The Canadiens at 5-vs-5 are just average at scoring off the cycle, but create the fifth-most scoring chances off the rush in the league, scoring on a disproportionate amount.

My instinct in using the eye test was that they defer to Weber and Jeff Petry for point shots too often because of their heavy shots. That’s partially true with only 51.1 per cent of their overall shot attempts on the power play coming from the slot, which ranks 23rd in the league and a ways away from the league average of 55 per cent. But Weber scores from the point at the same success rate as the average NHLer does from the high slot, so even if this were the main problem, you would expect the Canadiens to be around 20th in shooting percentage on the power play, when in actuality they’re 27th.

The power play was the one thing that the Canadiens got right last season, but I think this is the one area where losing both Alex Galchenyuk and Max Pacioretty at once has really hurt them.

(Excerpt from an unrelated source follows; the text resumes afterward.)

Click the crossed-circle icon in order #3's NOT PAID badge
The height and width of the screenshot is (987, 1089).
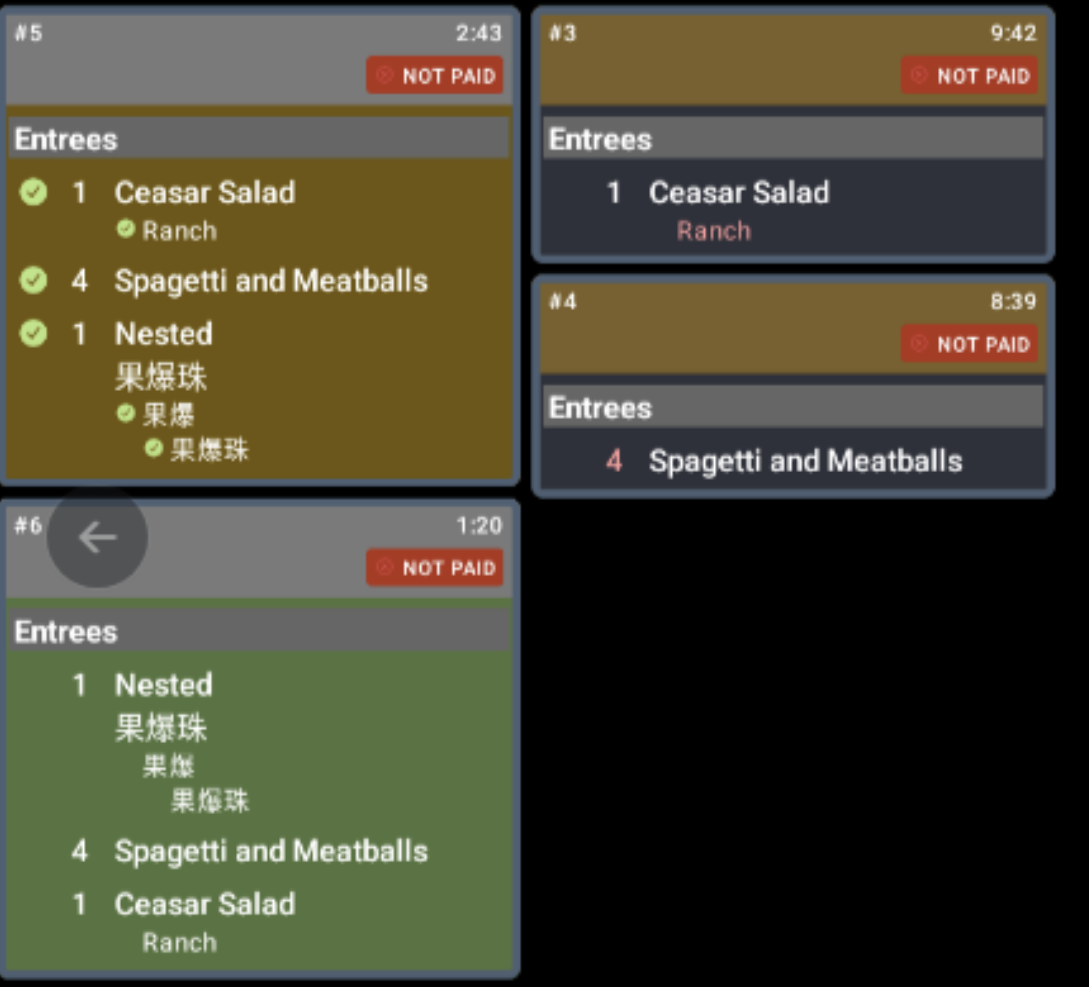pos(917,75)

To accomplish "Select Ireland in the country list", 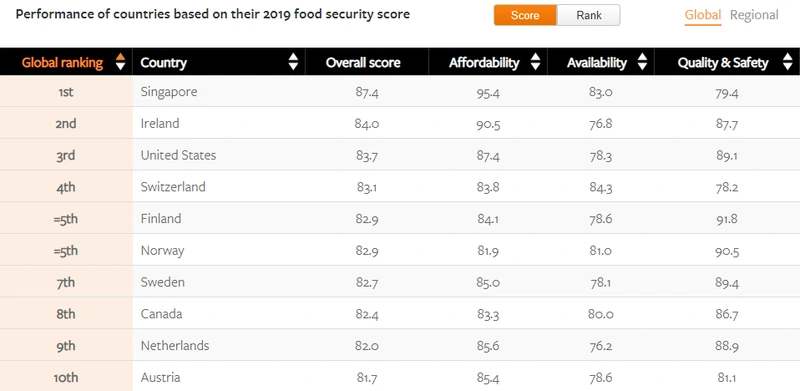I will (160, 124).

Pacioretty wasn’t a huge power-play scorer, but his presence in the high slot always drew coverage because of his lethal shot, while Galchenyuk had a lethal one-timer from the half wall on his weak side that both Petry and Drouin were adept at setting up.

This season the Canadiens don’t really have any dedicated power-play snipers, with net-front guys like Andrew Shaw and Brendan Gallagher scoring at the same rates as primary playmakers like Domi and Drouin, just trailing Tatar.

Tatar is a strong goal scorer, but isn’t a premier one-timer option, and if he’s your first option as a shooter on the power play, I think this might be more of a personnel issue than anything. The Canadiens are a good team, but they do lack an elite goal scorer, and it shows here.